Batched Thompson Sampling
- URL: http://arxiv.org/abs/2110.00202v1
- Date: Fri, 1 Oct 2021 04:08:45 GMT
- Title: Batched Thompson Sampling
- Authors: Cem Kalkanli and Ayfer Ozgur
- Abstract summary: We introduce a novel anytime Batched Thompson sampling policy for multi-armed bandits.
We show that this policy simultaneously achieves a problem dependent regret of order $O(log(T))$ and a minimax regret of order $O(sqrtTlog(T))$.
- Score: 0.0
- License: http://arxiv.org/licenses/nonexclusive-distrib/1.0/
- Abstract: We introduce a novel anytime Batched Thompson sampling policy for multi-armed
bandits where the agent observes the rewards of her actions and adjusts her
policy only at the end of a small number of batches.
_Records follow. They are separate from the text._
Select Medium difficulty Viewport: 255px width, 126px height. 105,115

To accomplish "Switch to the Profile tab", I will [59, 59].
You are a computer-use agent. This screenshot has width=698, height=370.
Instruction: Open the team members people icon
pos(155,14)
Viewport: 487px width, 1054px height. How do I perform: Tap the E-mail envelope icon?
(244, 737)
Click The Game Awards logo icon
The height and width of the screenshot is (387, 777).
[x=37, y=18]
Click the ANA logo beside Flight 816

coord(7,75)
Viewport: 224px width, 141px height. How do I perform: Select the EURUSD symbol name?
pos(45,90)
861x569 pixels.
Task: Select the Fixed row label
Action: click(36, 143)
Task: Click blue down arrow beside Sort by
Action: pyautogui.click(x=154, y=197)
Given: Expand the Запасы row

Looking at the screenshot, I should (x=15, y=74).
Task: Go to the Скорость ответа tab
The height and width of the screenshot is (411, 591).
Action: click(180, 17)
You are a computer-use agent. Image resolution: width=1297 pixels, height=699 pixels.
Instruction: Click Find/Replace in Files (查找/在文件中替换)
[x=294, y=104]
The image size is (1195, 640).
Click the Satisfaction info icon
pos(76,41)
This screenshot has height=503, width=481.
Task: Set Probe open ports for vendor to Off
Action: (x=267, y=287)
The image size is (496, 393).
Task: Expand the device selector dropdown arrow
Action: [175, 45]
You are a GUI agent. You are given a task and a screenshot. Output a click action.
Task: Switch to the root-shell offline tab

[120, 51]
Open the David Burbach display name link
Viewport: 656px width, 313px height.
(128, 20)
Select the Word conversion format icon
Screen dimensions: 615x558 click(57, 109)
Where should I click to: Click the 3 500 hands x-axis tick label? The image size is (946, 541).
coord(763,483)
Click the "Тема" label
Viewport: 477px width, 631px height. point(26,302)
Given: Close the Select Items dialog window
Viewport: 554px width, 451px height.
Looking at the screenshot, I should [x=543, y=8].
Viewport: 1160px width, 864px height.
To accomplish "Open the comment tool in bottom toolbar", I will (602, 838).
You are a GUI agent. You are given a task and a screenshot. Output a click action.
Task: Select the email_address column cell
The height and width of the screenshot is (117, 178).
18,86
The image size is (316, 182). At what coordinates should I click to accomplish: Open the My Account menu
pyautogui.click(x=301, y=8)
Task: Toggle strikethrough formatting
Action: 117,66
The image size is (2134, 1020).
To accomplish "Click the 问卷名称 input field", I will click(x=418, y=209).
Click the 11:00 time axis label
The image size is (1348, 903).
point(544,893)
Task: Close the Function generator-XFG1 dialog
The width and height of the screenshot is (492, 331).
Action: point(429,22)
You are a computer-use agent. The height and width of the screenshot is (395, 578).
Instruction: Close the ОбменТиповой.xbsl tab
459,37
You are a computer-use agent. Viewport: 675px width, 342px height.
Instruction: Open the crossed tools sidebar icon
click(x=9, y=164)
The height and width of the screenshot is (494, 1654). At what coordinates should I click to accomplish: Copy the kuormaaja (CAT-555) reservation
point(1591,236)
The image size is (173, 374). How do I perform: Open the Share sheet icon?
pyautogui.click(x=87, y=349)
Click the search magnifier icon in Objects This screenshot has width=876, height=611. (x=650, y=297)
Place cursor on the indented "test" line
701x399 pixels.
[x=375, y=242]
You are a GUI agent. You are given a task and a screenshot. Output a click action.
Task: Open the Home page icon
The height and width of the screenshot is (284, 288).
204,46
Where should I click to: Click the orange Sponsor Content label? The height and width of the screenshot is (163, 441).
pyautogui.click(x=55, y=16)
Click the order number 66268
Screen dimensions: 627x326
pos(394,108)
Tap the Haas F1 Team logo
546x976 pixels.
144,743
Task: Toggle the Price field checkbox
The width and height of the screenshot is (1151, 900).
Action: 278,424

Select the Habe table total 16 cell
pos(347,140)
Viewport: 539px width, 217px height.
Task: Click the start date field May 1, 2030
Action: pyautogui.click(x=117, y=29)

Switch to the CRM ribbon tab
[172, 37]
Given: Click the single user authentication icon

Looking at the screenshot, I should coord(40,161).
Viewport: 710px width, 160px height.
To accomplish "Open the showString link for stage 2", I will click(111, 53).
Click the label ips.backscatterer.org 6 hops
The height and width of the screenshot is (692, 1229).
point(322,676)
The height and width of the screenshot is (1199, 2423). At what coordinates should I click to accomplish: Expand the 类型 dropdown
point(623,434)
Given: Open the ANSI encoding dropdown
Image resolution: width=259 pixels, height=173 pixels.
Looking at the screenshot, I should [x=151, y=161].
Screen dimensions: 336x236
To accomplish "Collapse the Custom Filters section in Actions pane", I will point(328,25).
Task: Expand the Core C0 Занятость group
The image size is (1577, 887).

We show that this policy
simultaneously achieves a problem dependent regret of order $O(\log(T))$ and a
minimax regret of order $O(\sqrt{T\log(T)})$ while the number of batches can be
bounded by $O(\log(T))$ independent of the problem instance over a time horizon
$T$. We also show that in expectation the number of batches used by our policy
can be bounded by an instance dependent bound of order $O(\log\log(T))$. These
results indicate that Thompson sampling maintains the same performance in this
batched setting as in the case when instantaneous feedback is available after
each action, while requiring minimal feedback. These results also indicate that
Thompson sampling performs competitively with recently proposed algorithms
tailored for the batched setting. These algorithms optimize the batch structure
for a given time horizon $T$ and prioritize exploration in the beginning of the
experiment to eliminate suboptimal actions. We show that Thompson sampling
combined with an adaptive batching strategy can achieve a similar performance
without knowing the time horizon $T$ of the problem and without having to
carefully optimize the batch structure to achieve a target regret bound (i.e.
problem dependent vs minimax regret) for a given $T$.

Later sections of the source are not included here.